I woke up with a low-grade headache and the general blahs, which were a holdover from yesterday. For that reason I took the day off work to rest up for my second covid shot later this afternoon. So far so good. Even went for a 3-mile walk afterward, feeling more energy than this morning. I will feel much better in two weeks when we’re allegedly 95% protected from the virus. For good measure, before the vaccination today, I took another covid test—in case my blahs were related to that, although I doubt it. My biggest enemy now is complacency, seeing as how I’m so over wearing a mask and not being able to do normal things in close proximity to others. I miss museums and fairs and plays and art shows. I know some of these things are going on with limited capacity, but I still don’t feel comfortable being inside with others for long periods of time.
We each finished our puzzles today and started another single one this evening. I decided not to start my own puzzle, which usually consists of tiny pieces of similar color, in favor of working with Hubby on one of his with larger pieces—we’ll be done with it in a week. I like this about Mondays: quiet evening doing our puzzle and listening to a BBC radio play. He often chooses dramas produced in the 1940s or ’50s and always having something to do with the war. Very few woman in any of them and when they do have female roles, they’re minor parts, or the women turn out to be the evil doers. I told Hubby we need to start listening to more diverse stories with female-centric roles, but I suppose the old one are the freebies online.

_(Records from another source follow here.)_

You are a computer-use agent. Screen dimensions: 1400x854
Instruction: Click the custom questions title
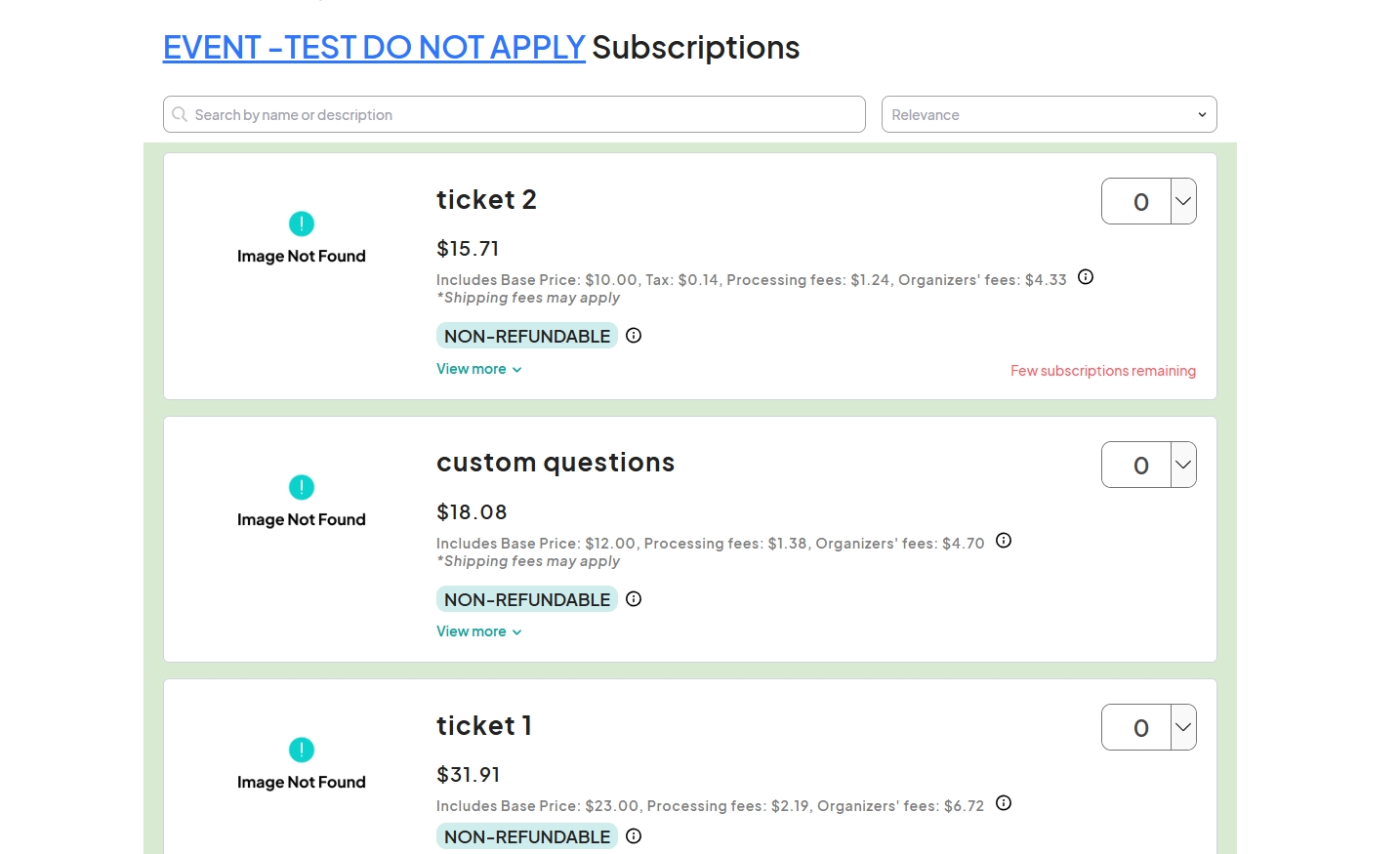click(x=556, y=462)
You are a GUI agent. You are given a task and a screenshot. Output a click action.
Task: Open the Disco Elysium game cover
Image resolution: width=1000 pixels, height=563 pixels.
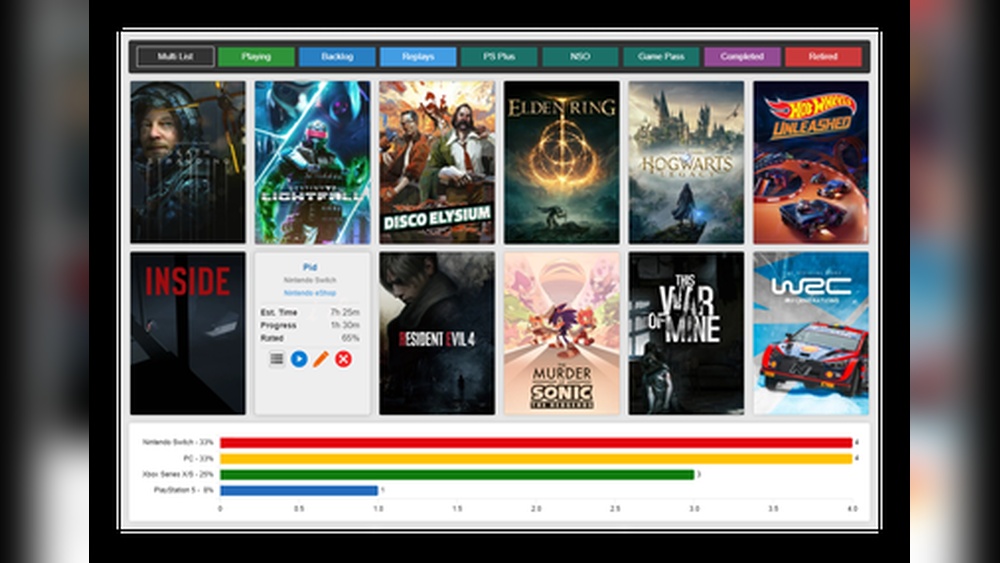coord(437,162)
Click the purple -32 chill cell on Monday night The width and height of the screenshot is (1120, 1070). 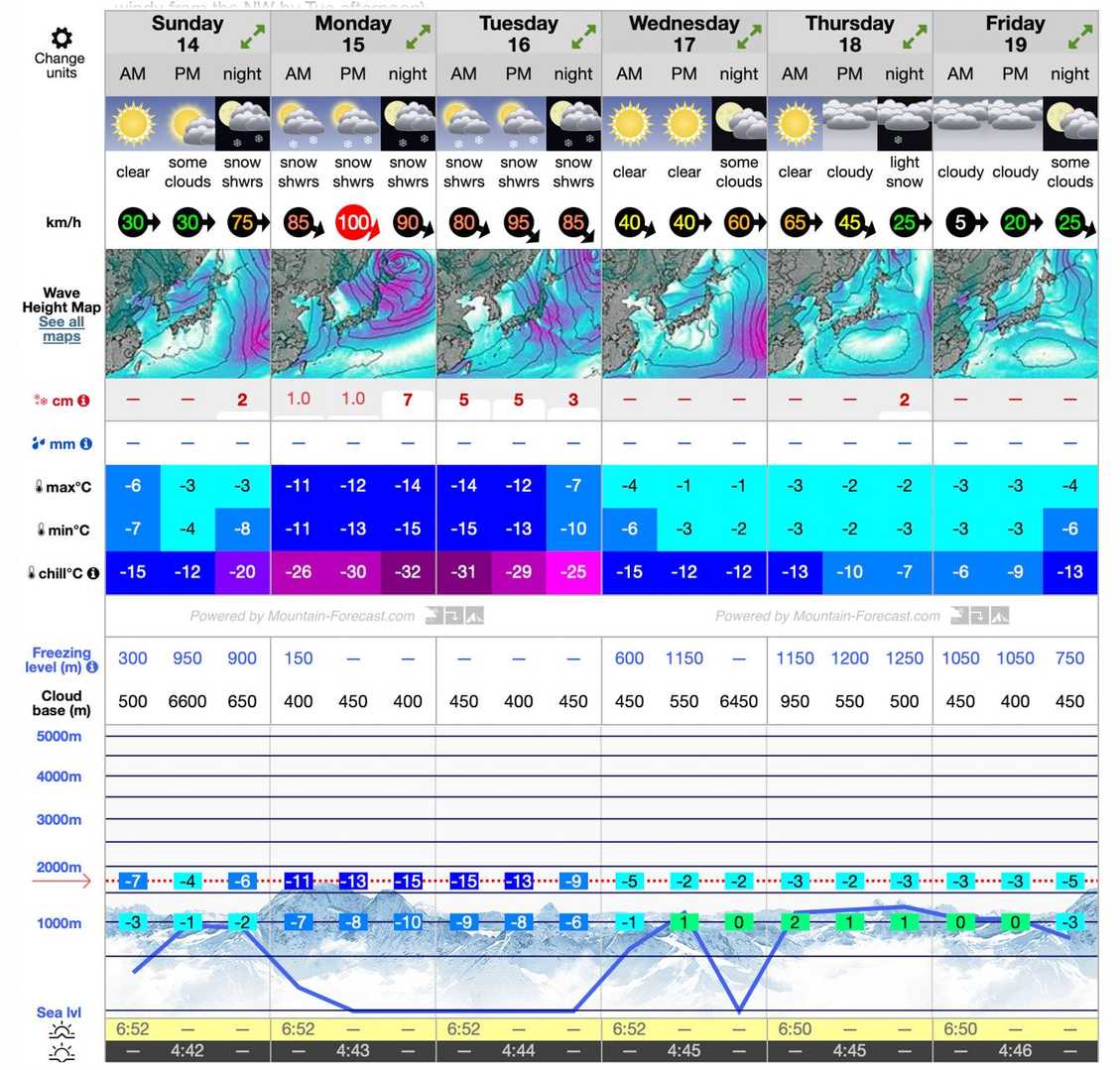pyautogui.click(x=408, y=573)
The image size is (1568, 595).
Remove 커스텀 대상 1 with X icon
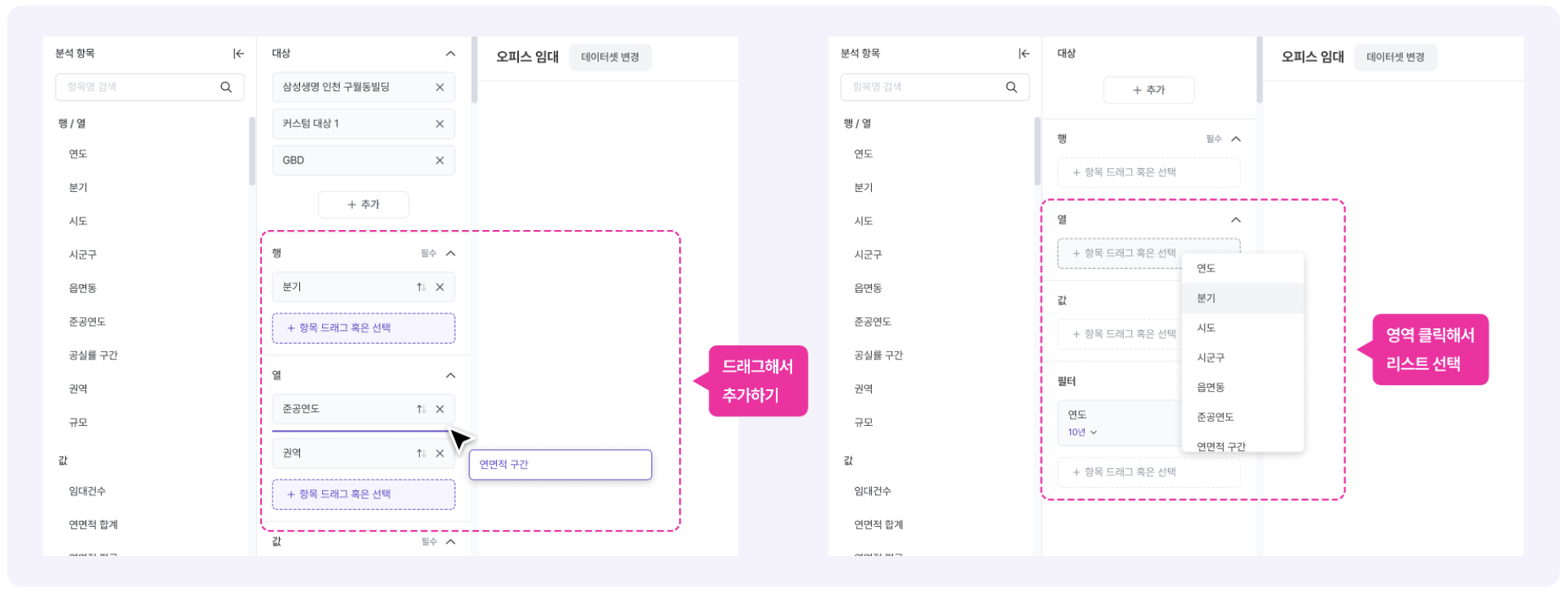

For a female-centric fix with a strong character, I watched a YouTube video called “Life with Tomato” and “Life with Squash” (not sure about that second title). I dear friend of mine turned me onto this series, featuring a Japanese woman who would put anyone to shame, man and woman alike. This slight young lady appears to live off the land, growing all manner of vegetables and cooking them like a gourmet chef. Not only that, but she builds the fencing and the stone walls, after dragging the logs and stones—and cutting them to size and shape—from the forest to her garden. She makes jellied rice desserts from rice she grows, harvests, and turns into flour. She and Grandma sit down to enjoy these delectable meals, beautifully presented as if at a five-star restaurant. I was mesmerized—if not left feeling like a complete laze-about in comparison. You have to see it to believe it. I want to be this woman when I grow up. Better yet, I want to come live with her and eat this amazing food (except for the fish heads).